Wednesday, 22 July 2009

Dr Simon Jenkins

Dr Jenkins shares his well informed views of how trivial swine 'flu is:
...a condition correctly diagnosed by a Dulwich 12-year-old during the initial outburst of hysteria in May as "like a cold"

...the one thing not to take is Tamiflu...People should take an aspirin.
After all, who are you going to trust, doctors and scientists who have dedicated their lives to studying and treating disease, trying their best to plan and advise based on incomplete information, or some bloke in the pub?

If swine 'flu turns out to kill a lot of people this Autumn* then Jenkins should really be forced to confront his words***. Of course, it probably won't, further inflating his dick swinging braggadocio, until we finally do get a pandemic viral illness (which we will eventually) - when he'll be clamouring to know why more wasn't done**. Ah, the privilege of consequence free comment pieces, the life of a journalist is so easy - you get to feel so important while doing fuck all. Reminds me a little of the greatest intellectual struggle of our time.

EDIT: Heh, Gimpy got there first, pointing out that aspirin shouldn't be used in children, although there are plenty of other errors tackled in the comments to Jenkins's article. Also jonnyhead covers it and the Times's Mark Henderson.

* I really hope it doesn't, not least because it'll mean I have to deal with the consequences at work as everyone in the NHS goes off sick or to look after their children, leaving me with a massive workload and lots of really sick patients trying their hardest to infect me.

** And, I'd be willing to bet, making demands that health workers and/or other people (e.g. patients or healthy people depending on whether he's caught it) risk their own health to preserve his.

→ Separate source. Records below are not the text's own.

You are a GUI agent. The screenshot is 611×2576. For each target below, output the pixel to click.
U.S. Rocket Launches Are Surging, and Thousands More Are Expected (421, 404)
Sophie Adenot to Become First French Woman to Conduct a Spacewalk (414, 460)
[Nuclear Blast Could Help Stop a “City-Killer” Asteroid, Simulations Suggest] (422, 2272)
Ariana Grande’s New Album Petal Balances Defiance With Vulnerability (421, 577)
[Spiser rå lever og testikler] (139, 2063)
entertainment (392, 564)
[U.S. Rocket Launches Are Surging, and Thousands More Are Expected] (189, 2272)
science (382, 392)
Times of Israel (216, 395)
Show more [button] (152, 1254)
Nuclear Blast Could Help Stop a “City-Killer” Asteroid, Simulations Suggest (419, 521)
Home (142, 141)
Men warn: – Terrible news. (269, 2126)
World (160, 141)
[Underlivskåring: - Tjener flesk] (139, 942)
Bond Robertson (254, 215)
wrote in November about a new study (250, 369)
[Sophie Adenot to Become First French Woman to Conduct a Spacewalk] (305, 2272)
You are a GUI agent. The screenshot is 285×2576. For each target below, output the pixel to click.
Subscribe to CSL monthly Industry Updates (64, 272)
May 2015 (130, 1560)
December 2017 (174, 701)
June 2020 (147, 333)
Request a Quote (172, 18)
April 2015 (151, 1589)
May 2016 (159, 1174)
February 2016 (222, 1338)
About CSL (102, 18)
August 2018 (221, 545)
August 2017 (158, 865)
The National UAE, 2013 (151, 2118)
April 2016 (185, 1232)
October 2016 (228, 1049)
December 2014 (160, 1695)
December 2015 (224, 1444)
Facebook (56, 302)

*** According to Gimpy, it would appear he's already been wrong about another viral epidemic - so it looks like it probably wouldn't bother him. Here's Jenkins on AIDS/HIV:
"Aids has been confined largely to homosexuals and drug abusers, whose activities put them at risk of blood contamination and leave them vulnerable to lethal disease. There are some Aids cases outside the “high-risk” groups, but numbers are tiny: 60 at most in Britain. As far as Britain is concerned, the plague appears to be passing."